Recently I learned in class Caratheodory's convex hull theorem which suggests that in a finite dimentional (n) space every x can be written as a convex-combination of maximum (n+1) vectors.
I was trying to think why this would not hold for infitine dimention. So I was looking for counter examples, i.e an infinite dimentional vector space and a subset A such as for every natural number n there is x $\in$ conv(A) that cannot be written as a convex-combination of n vectors in A.
The main problem that I encountered was that the only infinite dimentional spaces I know are ($L^p$, $\ell ^p$, and Sobolev space [which is ugly]). The seocnd was that I don't know how to "imagine" the convex hull of any (not convex) set in those spaces.

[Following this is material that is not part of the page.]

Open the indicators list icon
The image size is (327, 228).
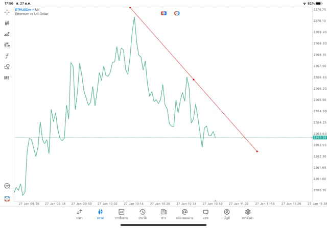tap(7, 34)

I'd love if you could guide me in order to learn how to find the convex hulls of such spaces, and maybe give me some more examples of infinite dimentional spaces.
Thanks!
Consider $A=\{0_{\ell^2}, e_1, e_2, \ldots\}\subset \ell^2$, where $e_i$ are the usual sequences with $1$ in the $i$-th position and $0$'s elsewhere. Take $x_n=(2^{-1}, \ldots, 2^{-n}, 0, 0, \ldots)$, then $$ x_n= (1-\sum_1^n 2^{-i})0_{\ell^2} + \sum_1^n 2^{-i}e_i, $$ so that $x_n\in \text{conv}(A)$, but clearly can't be represented by less than $n$ elements in $A$.